--- Brief 1 ---
In the post on debugging techniques, what limits how useful exception handling is?
--- Brief 2 ---
Why does the post on debugging techniques call it misleading to say that high-level languages like Java don't suffer from memory corruption? Answer in one to three sentences.
--- Brief 3 ---
Carry the post on debugging techniques further, picking up after its final sentence.

--- Reading passage ---
There are only two debugging techniques in the universe:

  1. printf.
  2. /* */

Since I recently posted my own little list of some debugging techniques, I can’t resist weighing in on this assertion. While their list is a bit flip, changing behavior and running experiments to see the changes is, of course, a core debugging technique. However, the claim that debuggers are just extensions of this is a bit too reductionist for my tastes – it’s like claiming that a car is just a horse that takes longer to get tired, or that the printing press is just a scribe that works faster.

I also feel that “debugging techniques” shouldn’t be limited to “things you do to the program,” either – thought experiments, code change analyses, and the like are all valid in my book as well. My definition includes any form of investigation that gives you more insight into the problem.

Completely separate from the article linked above, I had a glance at Wikipedia’s article on debugging, and…well, there’s a lot of stuff in there that gets my back up:

  • Citing language choice as having an impact on the debugging process is silly – your choice of language may make it more difficult to write buggy code, but once a bug is in there, I’m hard pressed to think of a reason why language choice would have a substantive impact on the actual debugging process. (Saying that C++ makes debugging easier than C because it has single-line comments is not funny.)
  • “Generally, high-level programming languages, such as Java, make debugging easier, because they have features such as exception handling that make real sources of erratic behaviour easier to spot. In lower-level programming languages such as C or assembly, bugs may cause silent problems such as memory corruption, and it is often difficult to see where the initial problem happened.”

    1) Exception handling is only as useful as the exceptions that are thrown in the code.
    2) The claim that “high-level programming languages” like Java don’t suffer from “memory corruption” is misleading. Any imperative language with side effects is going to be capable of bugs that look like “memory corruption,” and can effectively be treated the same way with regards to the debugging process. (As an aside, it’s interesting to see how the definition of what qualifies as a “low-level language” have shifted over the years…yikes.)

  • Static code analysis tools are meant to be used to fix code problems before you run into the bugs they cause. Using them as an example of a debugging tool is kind of missing the point of using them entirely. lint isn’t going to help you debug why something is busted – it’s only going to tell you that you’re using an uninitialized variable, and that’s something that shouldn’t have been in your compiled code in the first place.

--- Recorded data ---
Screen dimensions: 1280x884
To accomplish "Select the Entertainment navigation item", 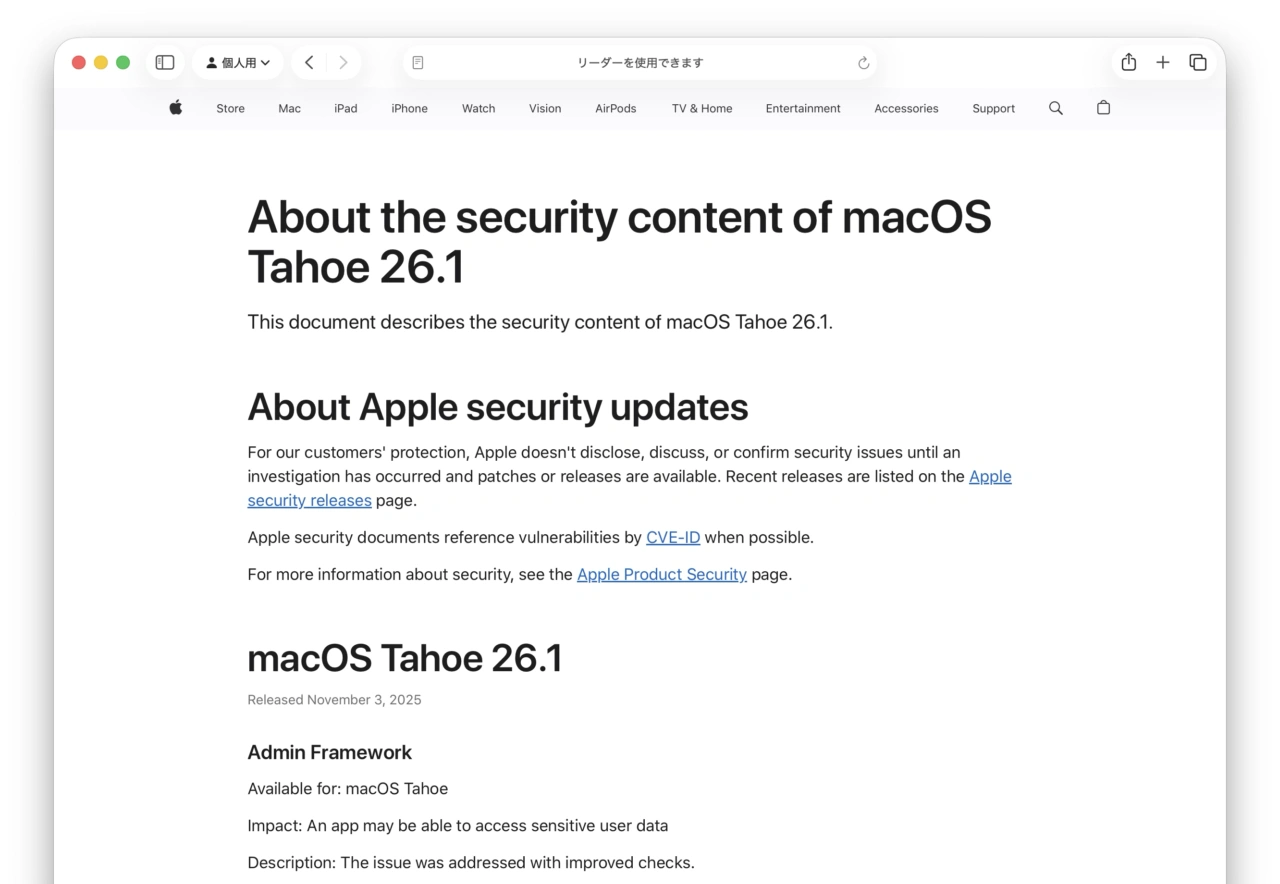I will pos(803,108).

---

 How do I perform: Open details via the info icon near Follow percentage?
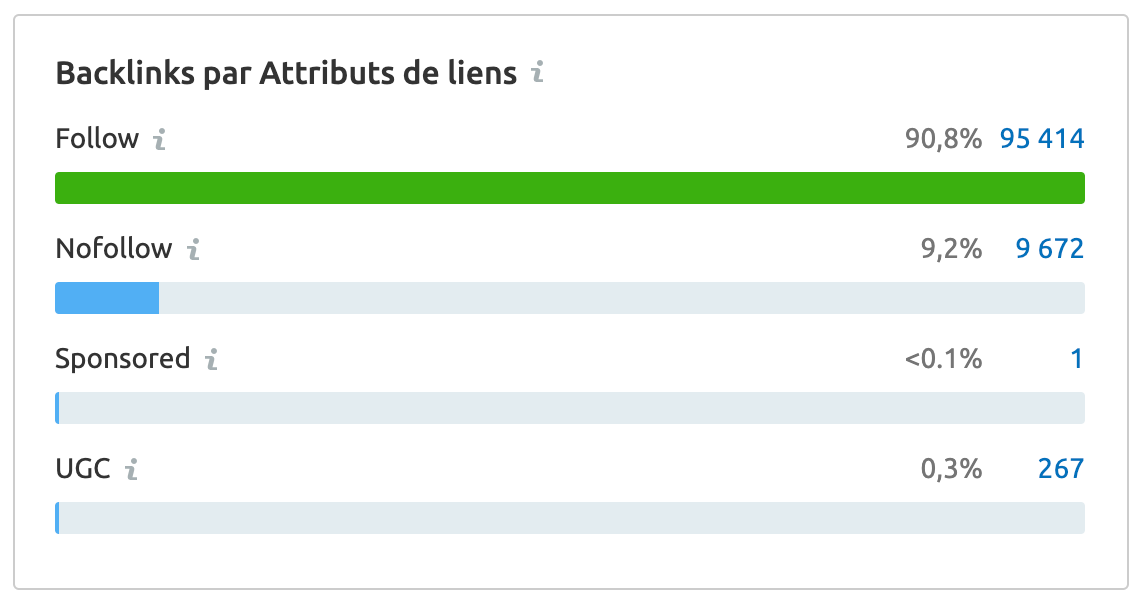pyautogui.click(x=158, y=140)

--- Task output 1 ---
It is only as useful as the exceptions that are thrown in the code.

--- Task output 2 ---
Any imperative language with side effects can have bugs that look like memory corruption. For debugging purposes, those bugs can effectively be handled the same way.

--- Task output 3 ---
 

Addendum to the earlier debugging post: One important quality of the printf and commenting techniques that I didn’t mention in my earlier post, though, is that they are techniques that will work even if you can’t actually attach a debugger to the process (or if there is no debugger for the environment in which you’re working). Sometimes this characteristic can really save your bacon – I remember having to change the screen background color register (the poor man’s printf, which doesn’t even need the C standard library) on a certain console in order to debug the DVD boot loading code of a game. Each line of code was prefaced with a call to set the background color to a distinct value, and the color remaining on the screen when the console froze allowed me to determine the location of the crash (and, eventually, the solution).

Me and Google

Two unrelated stories:

  • We’ve both recently been the target of hacking attempts originating from China. Of course, the attack they suffered was much more serious and alarming than mine, which appeared to be a bot trying to log into my wireless router (running Tomato) and was mindlessly trying every entry in a password dictionary. I turned off remote access in the admin panel, and that was that.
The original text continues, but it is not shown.